What a great way to learn about STARKs and GPU programming and functional programming patterns. Hats off. I’ll be watching your progress with a keen eye. And please let us know what we can do to help, even if it’s just answering questions if you get stuck.

2

holindauer 2024-08-17 👍 👎 [op]

Thanks!

I do have some questions wrt to the logistics of benchmarking speed and RAM consumption for LDE and Merkle building.

First I’d like to ask about what process you’d suggest for how to go about incorporating the futhark version into current benchmarking strategies? As well, would you explain a bit more about the setup/implementation for the benchmarking readout that was sent by Throkil in the previous response?

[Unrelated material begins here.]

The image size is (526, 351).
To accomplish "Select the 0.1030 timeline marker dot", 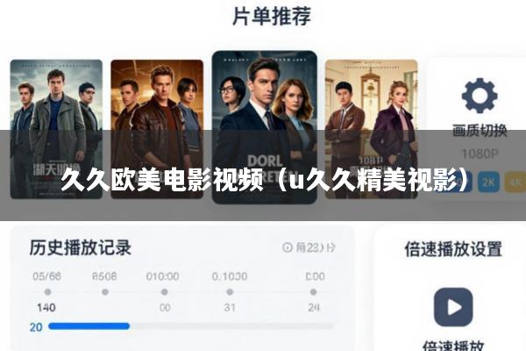I will (x=230, y=292).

Currently, I’ve been developing on my local machine by ensuring the correct output of individual function translations. Building up the logic from the bottom of the call stack, so to speak. This has been for the most part straightforward, with key difficulties being in translating paradigm specific constructs like Options into Futhark, which they are not natively supported.

I was told by Throkil that I might run into some issues with large proofs running out the memory on the GPU. And that you’d have some good tips about how to reduce RAM consumption, I’d love to here them.

3

holindauer 2024-08-18 👍 👎 [op]

Also, with respect to the control flow inside of master_table.rs, is my understanding correct that the MasterBaseTable is created first, filled, low degree extended, and merkle-ized. Then, the MasterExtTable is created from the MasterBaseTable, to which it is again low degree extended and merkle-ized. But with an important difference being that the MasterBaseTable utilizes BField elements and polynomials. Whereas the MasterExtTable works with XField elements and polynomials?

4

jfs 2024-08-19 👍 👎

That understanding of the data flow in master_table.rs is correct, yes. A depiction of the general flow of data in a STARK can be found here. Note that (a) Triton VM uses an improved STARK to the one in that picture, meaning that some details are different, and (b) the picture applies to the STARK of a different VM. However, the general sentiment is still up to date.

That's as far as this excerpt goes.